Who Buys Tenant-Occupied Properties? {#buyer-pool}
Owner-occupant retail buyers: Almost never. They need vacant possession to move in and cannot close a conventional purchase with a tenant in place whose lease they'd have to honor.
Financed investors: Sometimes. Investment property loans (DSCR loans, commercial loans) can purchase tenant-occupied properties. These investors typically take longer to close (30–45 days) and may offer slightly less than cash investors.

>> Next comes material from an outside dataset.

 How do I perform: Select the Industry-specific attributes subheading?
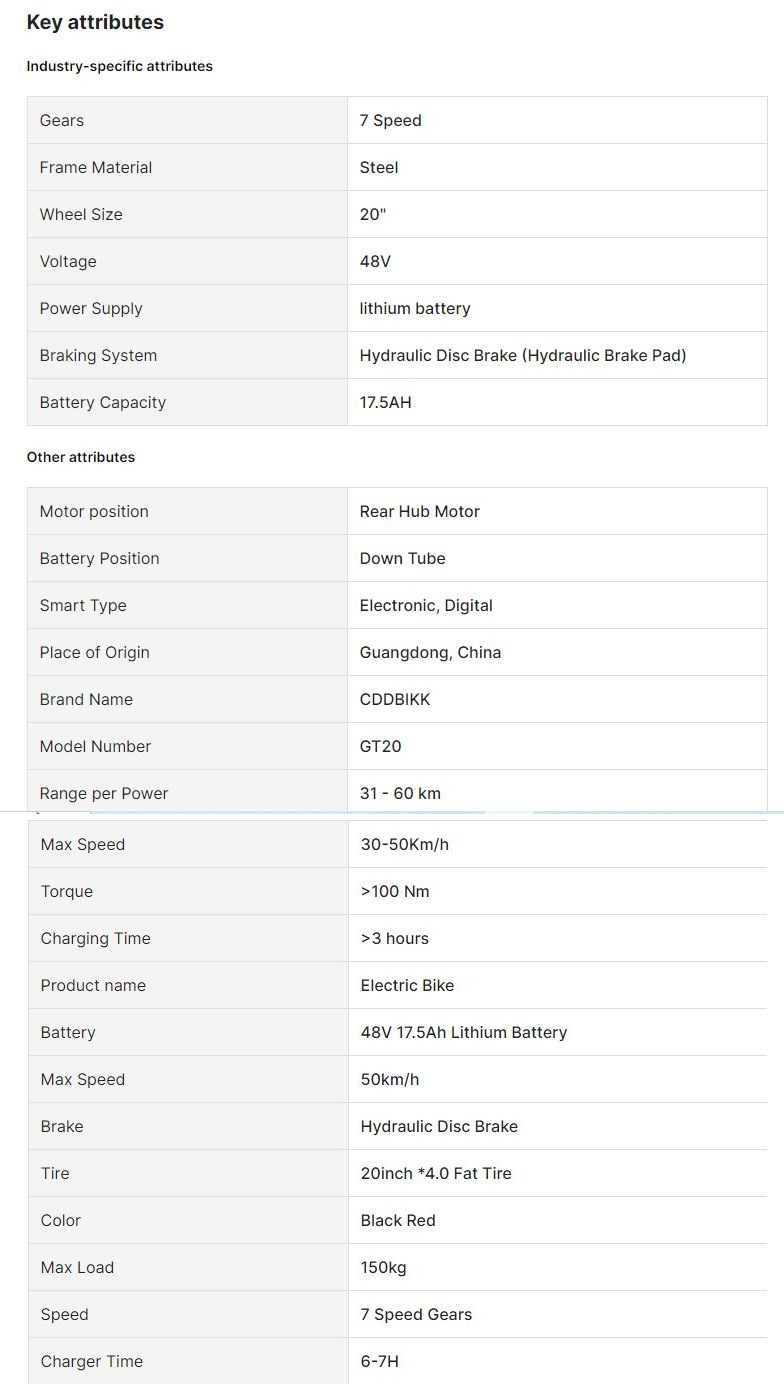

Cash investors: Routinely. We buy tenant-occupied DFW rental properties. The existing tenant and lease are part of the asset we're evaluating. A tenant with a consistent payment history and time remaining on their lease can actually make the property more attractive to an investor — it's a performing asset generating immediate income from day one.

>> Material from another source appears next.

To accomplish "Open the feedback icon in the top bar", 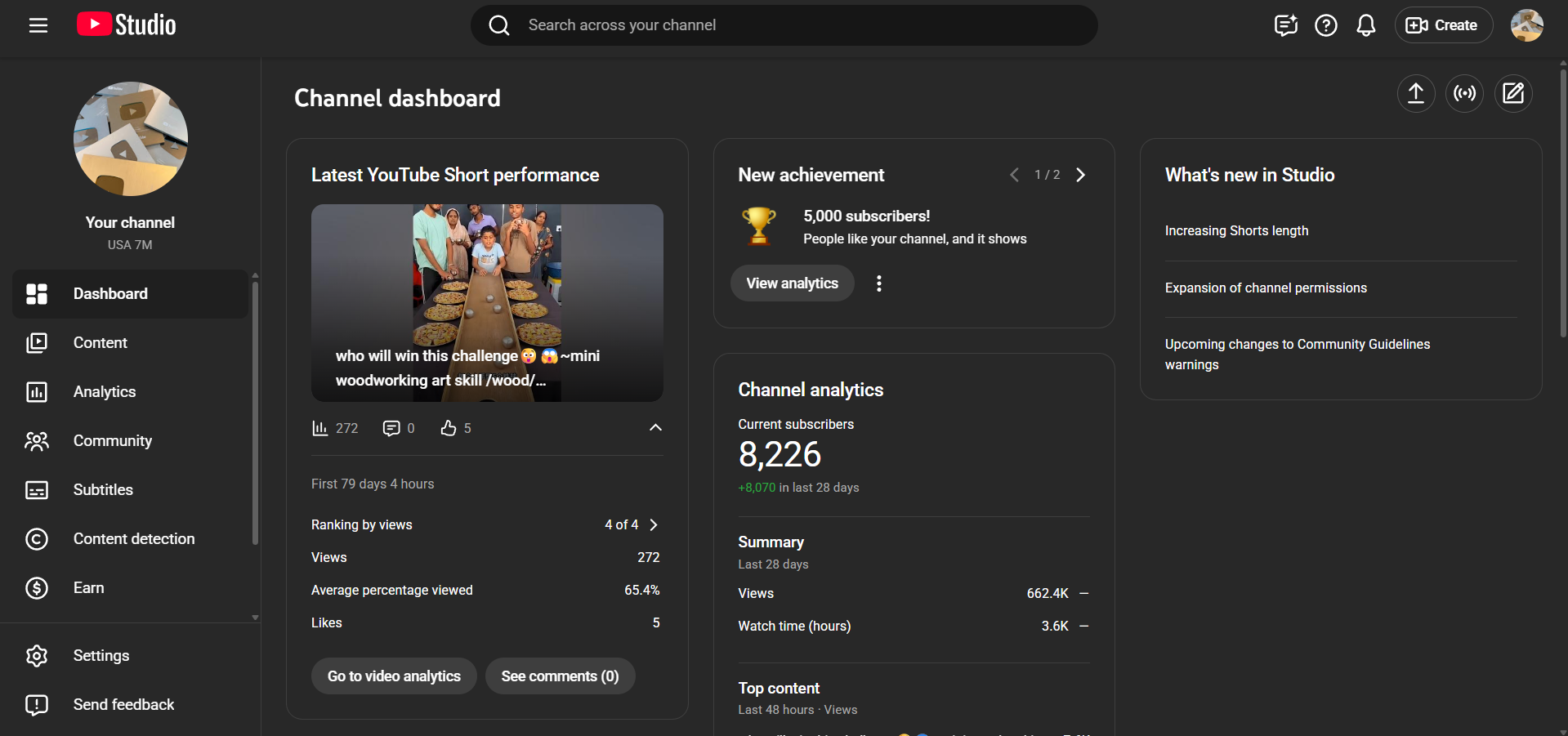I will coord(1285,25).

What we look at when pricing a tenant-occupied property:
- Current lease terms and rent amount
- Market rent vs. current rent (are they below market? how much upside exists?)
- Lease remaining term (how long before we can reset to market?)

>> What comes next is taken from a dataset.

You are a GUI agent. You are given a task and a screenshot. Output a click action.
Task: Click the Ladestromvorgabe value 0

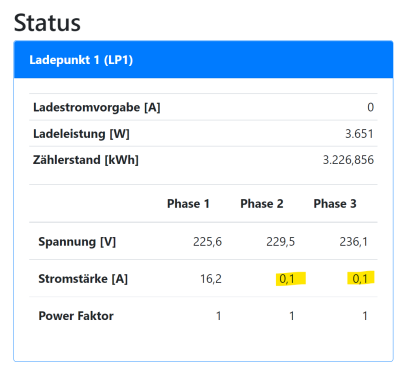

- Tenant payment history (consistent, late, or problematic?)
- Property condition as-is
- Estimated renovation cost at tenant departure
Rent, Security Deposits, and Closing Accounting {#rent-accounting}
Rent proration: If you close mid-month, rent is prorated between you (the seller) and the investor (the buyer). The title company handles this calculation. You receive rent for the days you owned the property that month; the buyer receives rent for the remaining days.
Security deposit transfer: The security deposit does not appear on the closing disclosure as a separate line item — it's transferred from the seller to the buyer as a credit at closing. The buyer becomes responsible for holding it and returning it (less allowable deductions) when the tenant eventually moves out.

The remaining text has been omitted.